Si le quatuor central, Philinte, Eliante, Célimène et Alceste, revêt une apparence de normalité, les personnages secondaires, Arsinoé, Oronte, Acaste et Clitandre, sont clairement du côté de la farce, aussi bien dans leurs habits et leurs coiffures que dans leur diction et leurs propos. Tout est en proprement ridicule chez eux, de la houppette de l’un, à l’énorme ventre de l’autre, en passant par la robe fendue d’Arsinoé. Ces excès justifient presque les réactions d’Alceste. Si ce parti pris de farce renforce le comique de Molière, il n’incite pas à la modération.
L’apparition la plus extraordinaire reste celle de Célimène. D’un bout à l’autre de la pièce ses intentions sont énigmatiques, impossibles à percer. Une lueur d’alarme très fugitive passe dans ses yeux quand Alceste cherche à la confondre avec le mot d’Arsinoé. Elle reste stoïque, de marbre au moment des accusations croisées. Quel siècle quand même où les femmes sont des trophées à remporter !

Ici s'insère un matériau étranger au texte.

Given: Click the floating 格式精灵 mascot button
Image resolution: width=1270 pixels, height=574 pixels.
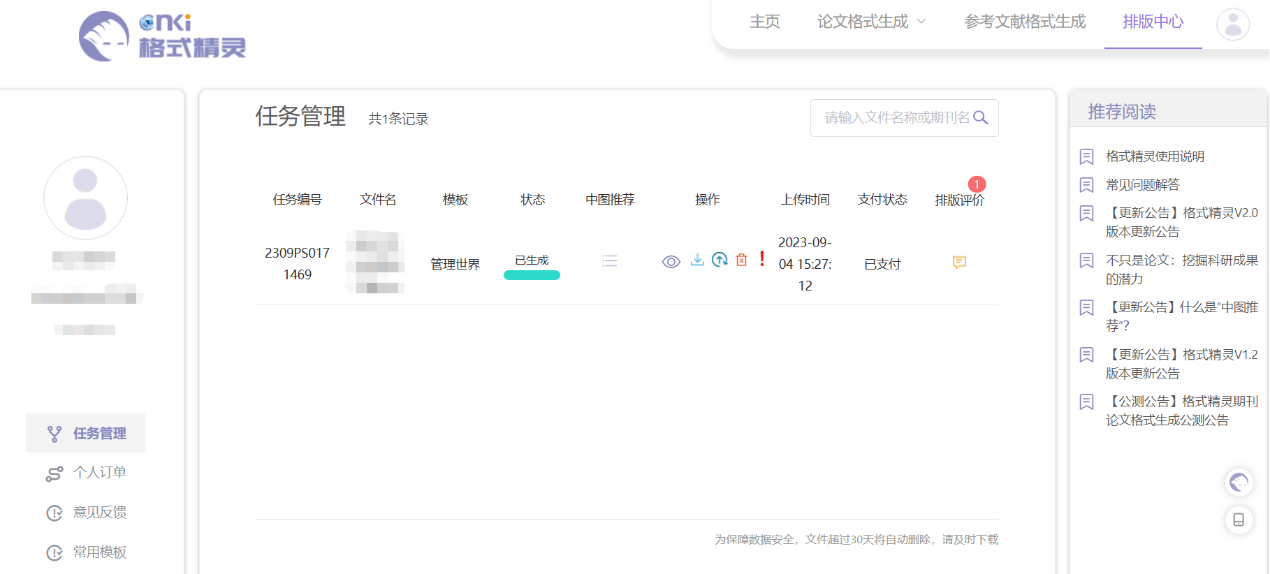Looking at the screenshot, I should click(1239, 483).
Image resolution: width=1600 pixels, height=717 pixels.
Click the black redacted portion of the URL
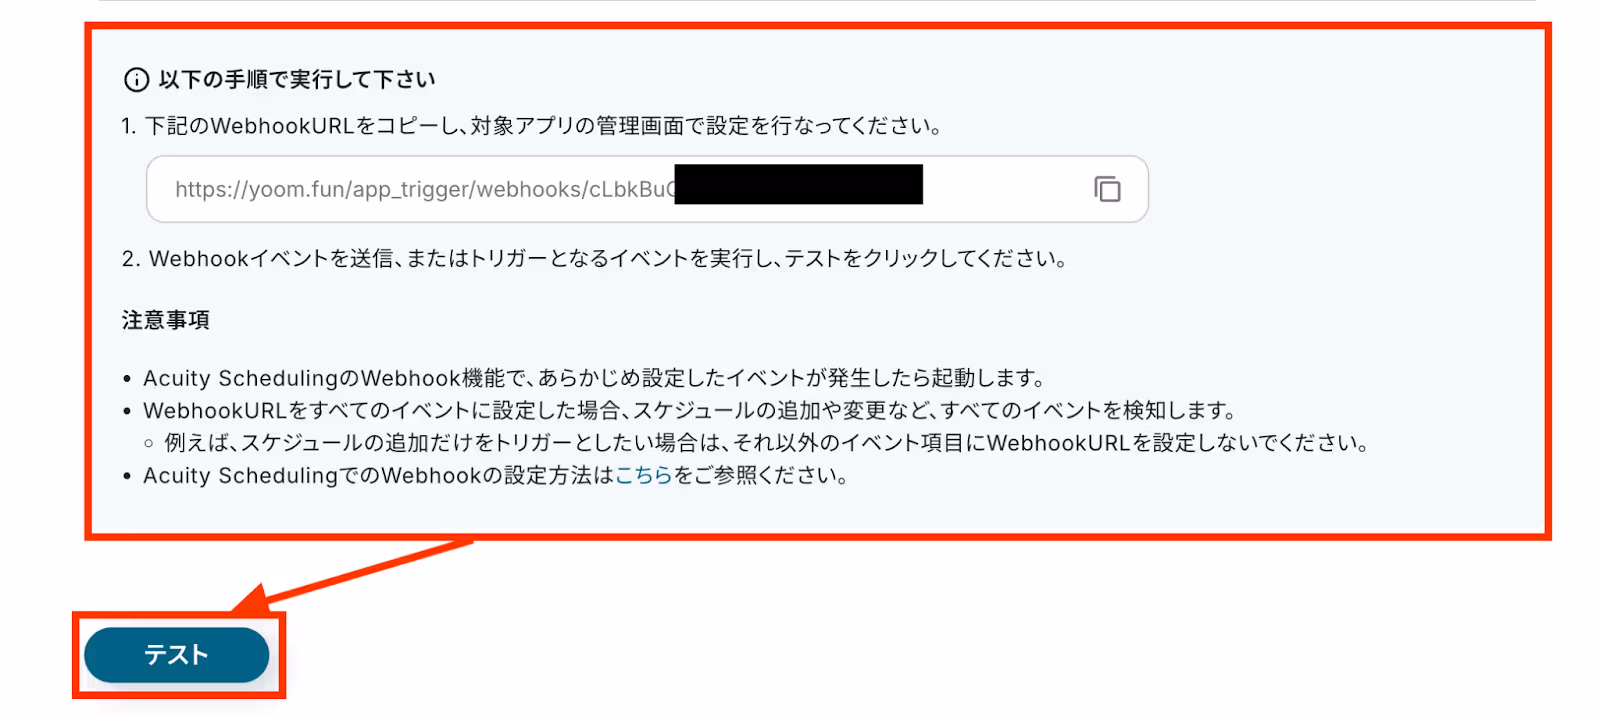coord(798,185)
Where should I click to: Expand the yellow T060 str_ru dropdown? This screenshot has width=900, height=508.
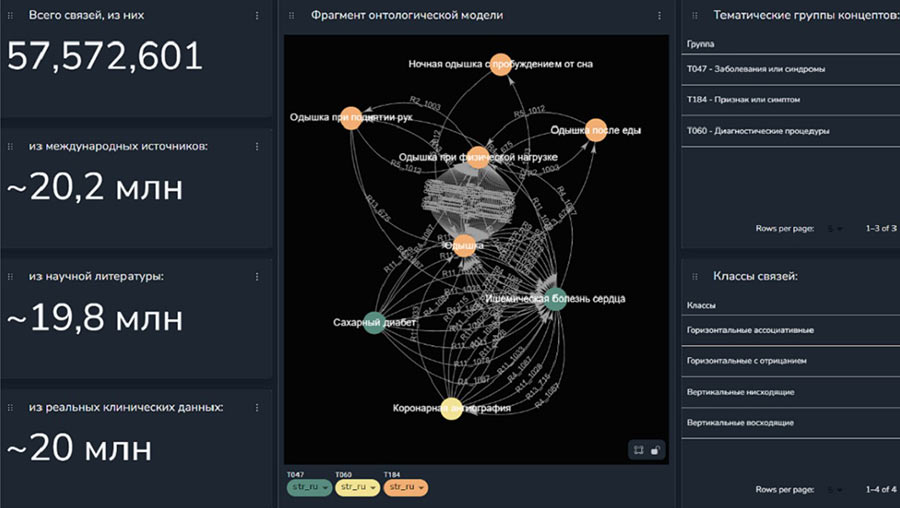pos(356,487)
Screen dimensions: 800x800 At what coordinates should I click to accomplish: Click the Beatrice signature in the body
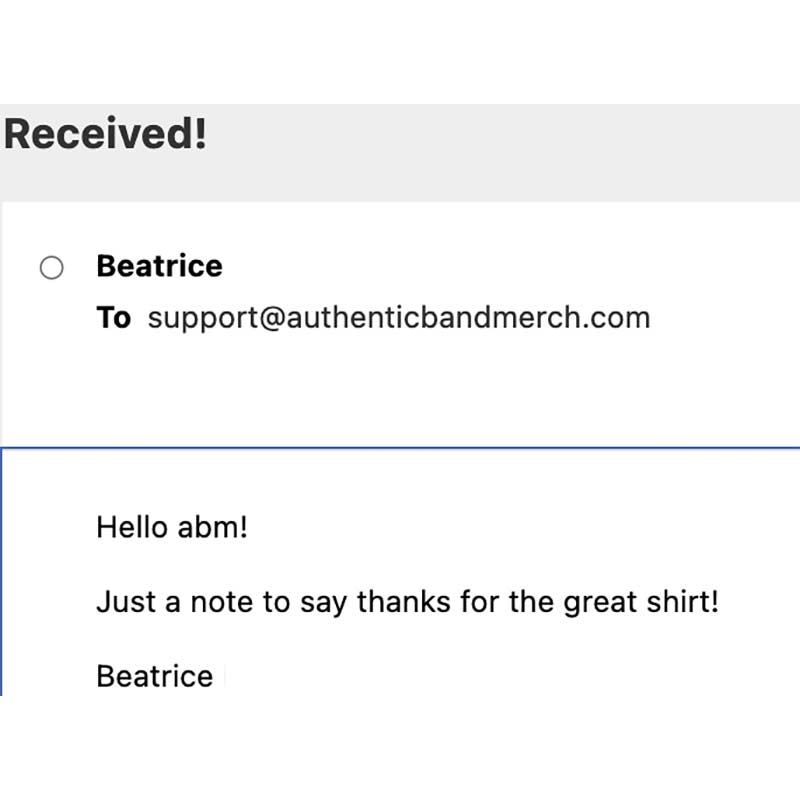(x=154, y=677)
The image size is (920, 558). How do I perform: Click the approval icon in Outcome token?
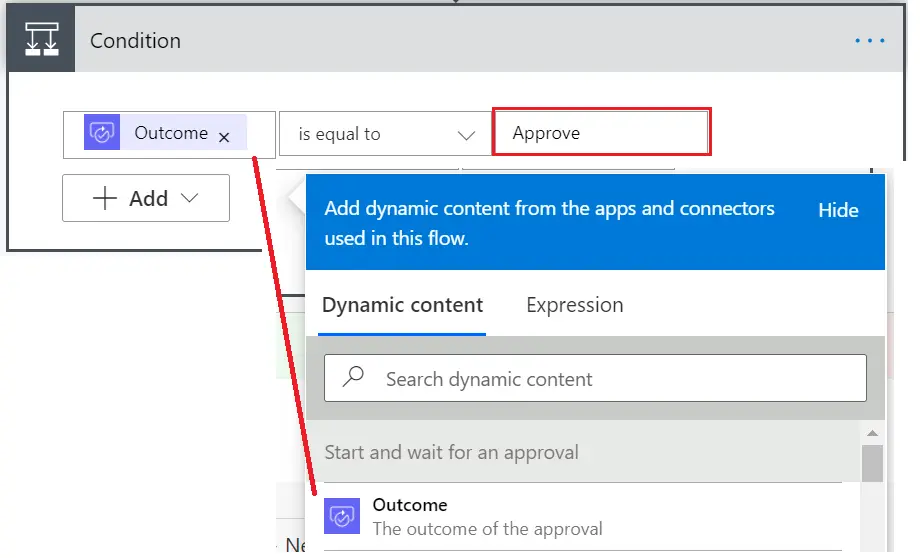pos(102,134)
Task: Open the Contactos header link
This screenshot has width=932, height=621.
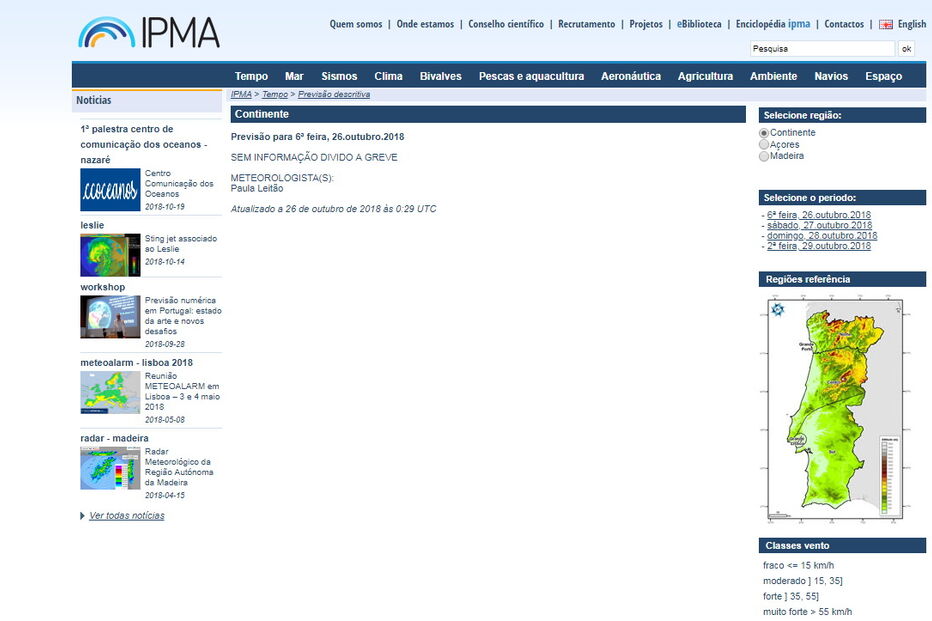Action: [843, 24]
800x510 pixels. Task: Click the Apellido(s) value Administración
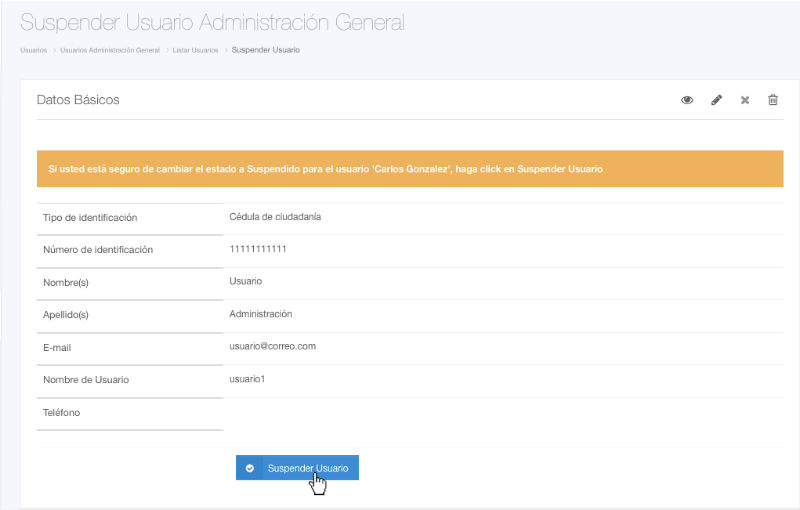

Il y a d’autres manières d’aborder Le Misanthrope. A son âge, Alceste ne découvre pas l’hypocrisie de la cour, il la retrouve sans cesse. Peut-être s’énerve-t-il autant contre lui-même, son incapacité à « laisser filer », à « composer » que contre ce milieu. Le parti pris littéral adopté par Georges Lavaudant et Eric Elmosino est beaucoup plus centré sur la relation avec Célimène que sur les enjeux du « comment faire société ». Pourquoi pas, et la réalisation est belle et plaisante.